Don’t let Chris Wikman’s compelling landscapes fool you. They are, primarily and foremost, a mere allusion of reality.
This self-taught artist’s earliest works were ambitious, highly-controlled, abstractions that were significantly closer to the aesthetic nature of Barnett Newman than Jackson Pollock. These images consisted of large fields of unadulterated color that are engulfed in bold outlines. They attempted to depict nothing other than a shape and color relationship.
The first decade of Wikman’s artistic development was marked by a slow drift from these controlled and formal abstractions toward his signature landscape work that is grounded in a strange hybrid of Abstract Expressionism, Fauvism, and Impressionism. His more matured expressions, for which he is best known, manifests his aesthetic transformation from complete abstraction toward representative work. A depiction of the landscape surrounding him has emerged within his corpus and he has moved from expressing himself in controlled, unadulterated color fields to a more wild, unrestrained, and verbose colorization.
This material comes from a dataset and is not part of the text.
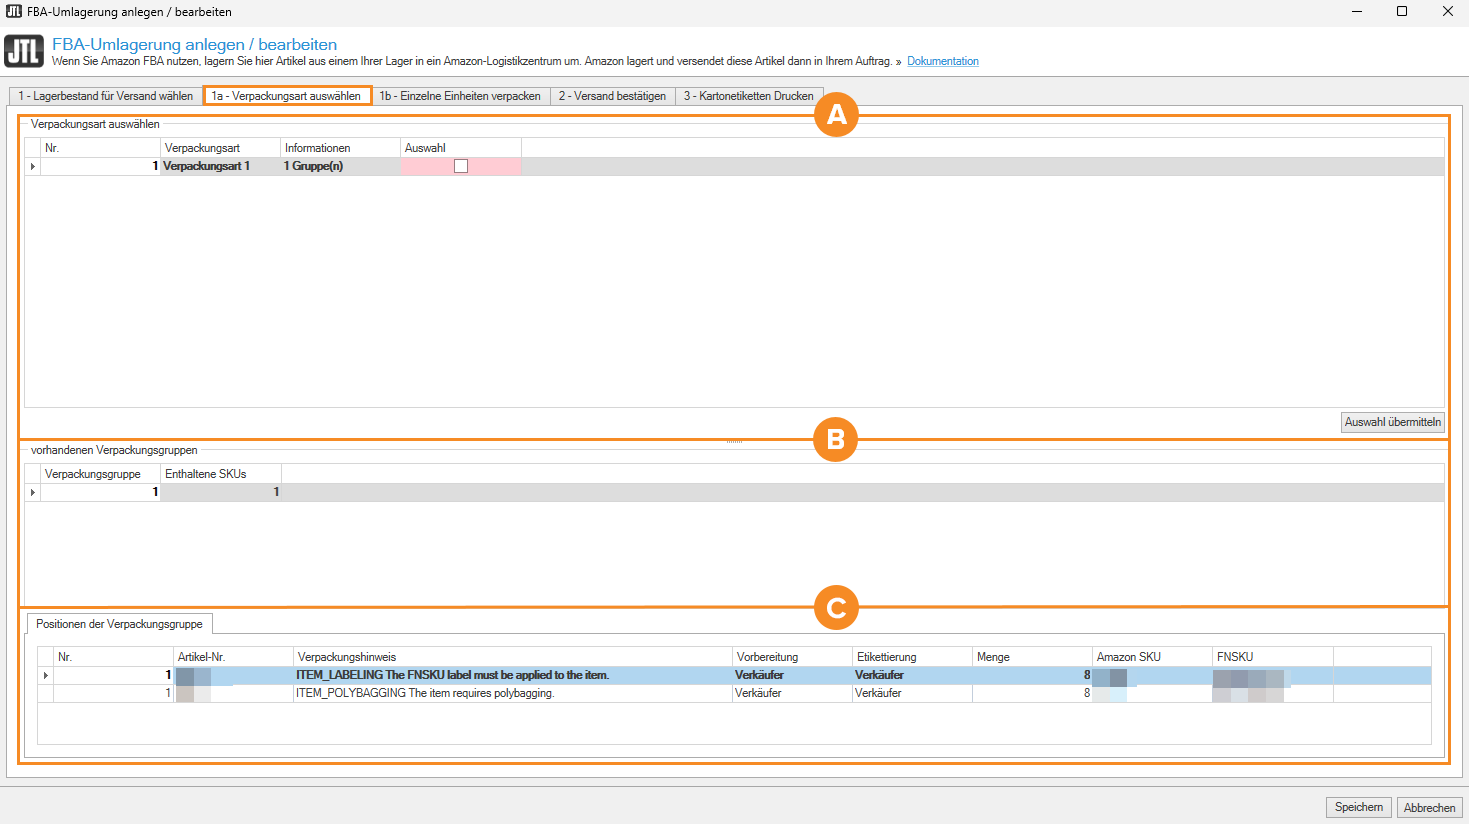The width and height of the screenshot is (1469, 824).
Task: Select row arrow of Verpackungsgruppe 1
Action: pos(33,492)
However, Wikman’s own explanations of his creative process suggests that viewers should be cautious about their understanding of the content being depicted by his signature style. From his telling of it, this mature work is grounded in a specific kind of abstraction, giving it a strange relationship with the concept of representation.
In regard to depiction, Wikman works primarily from memory, creating specific images that emerge from his reflection on experiences grounded in various places he has been with his family and friends. By the artist’s own confession, his landscapes remain abstraction in the sense that the images are not meant to be a concrete depiction of physical actuality in time and space. He is not painting from photographs or from an actual placement in the landscape and is thus not painting in a this-is-that and this-is-that sort of depiction of reality. Instead, he is attempting to paint merely a believable landscape that is only meant to be a rendition of what is contained within his memory. This is to say that the subject at hand is not landscape but the nature of memory itself and its relationship to the perception of reality.
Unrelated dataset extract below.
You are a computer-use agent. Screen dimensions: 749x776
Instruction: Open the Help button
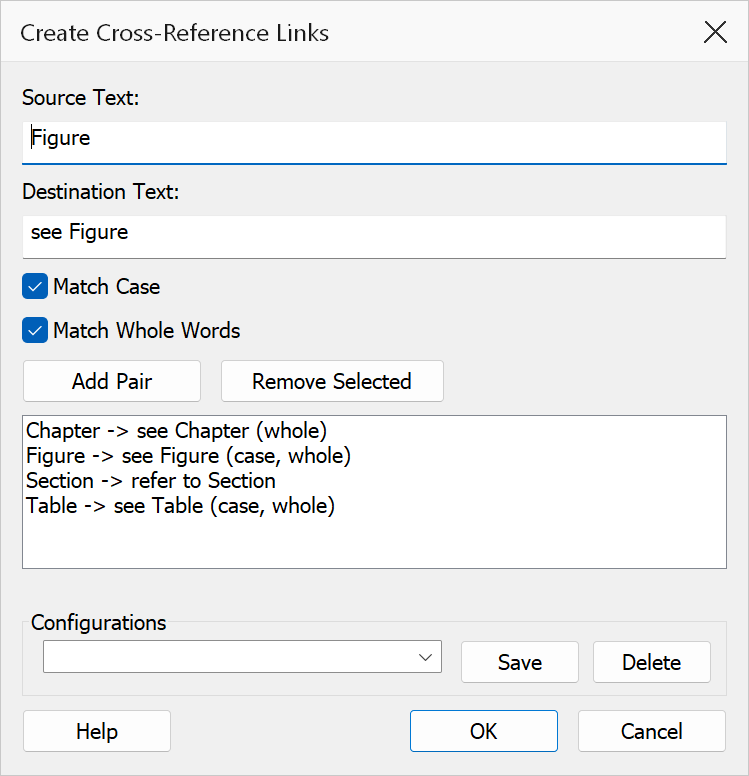[x=97, y=731]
Wikman’s paintings draw on the vague memories of locations that haunt his mind and, as he attempts to commit these memories to the canvas, they also evoke the associated memories of his social experiences within that landscape. The result is images that, in essence, capture Wikman’s existential experiences within the natural landscape. In this sense, his images are attempting to offer the emotional landscape of his memory to the viewer to, in turn, provide them with a memory.
Another factor guiding the content of Wikman’s work is his obsession with giving visual attention to parts of the landscape that typically goes unnoticed because of our prevailing assumptions about the important features of nature. It is the artist’s goal to render a perception of nature through depictions of the transitional spaces between recognized natural landmarks. As a result, Wikman gives his aesthetic attention to innocuous, uneventful elements in the landscape like farmer’s fields, sloughs, flooded ditches or bluffs of wild trees along the highway – places that we would otherwise disregard.
Wikman’s insistence on painting from memory and without the restraints of any objective source material, combined with his emphasis on the banal elements of the landscape, creates allowance for a third element within his work – visual exaggeration. His perspective point, which is often close to the ground, fudges the viewer’s sense of scale within many of his images. As a result, sloughs, ditches, and flooded fields are often taken to be lakes while mere bluffs are taken to be entire forests.
Beyond this element of perspective, the Indian Head-based artist also plays off various visual tropes and indicators from romantic renderings of nature. The artist uses these types of tropes to exaggerate the true nature of the content. For example, he uses the highly romanticized visual trope of sunsets or sunrises over lakes when he is, in actuality, merely presenting a flooded field or ditch. These aesthetic assumptions cause the viewer to see a lake when they are, in actuality, seeing something substantively smaller and insignificant.
A superficial observation of Wikman’s work may suggest that these images are concerned with rendering nature. However, a more considered engagement with his personal declarations about the work suggests that what is really being explored in these images is the veracity of human memory in relation to the actuality of the places and social events in which those memories are forged.
Over all, Wikman uses form, content and intent to allude to the fact that our memories tend to create emotional landscapes for our perceptions that, in turn, color our perceptions of the real world around us. As a collective group of works, these images allude to the fact that, though memories can either romanticize or deprecate the places we have been and the experiences we have had, they always distort. Collectively, these images seem to suggest that reality, whatever it may be, is at a level of remove from our perceptions of it.
For those who do not consider these elements of Wikman’s work, they are deluded into the dictum that seeing is believing. For them, these paintings are merely landscapes.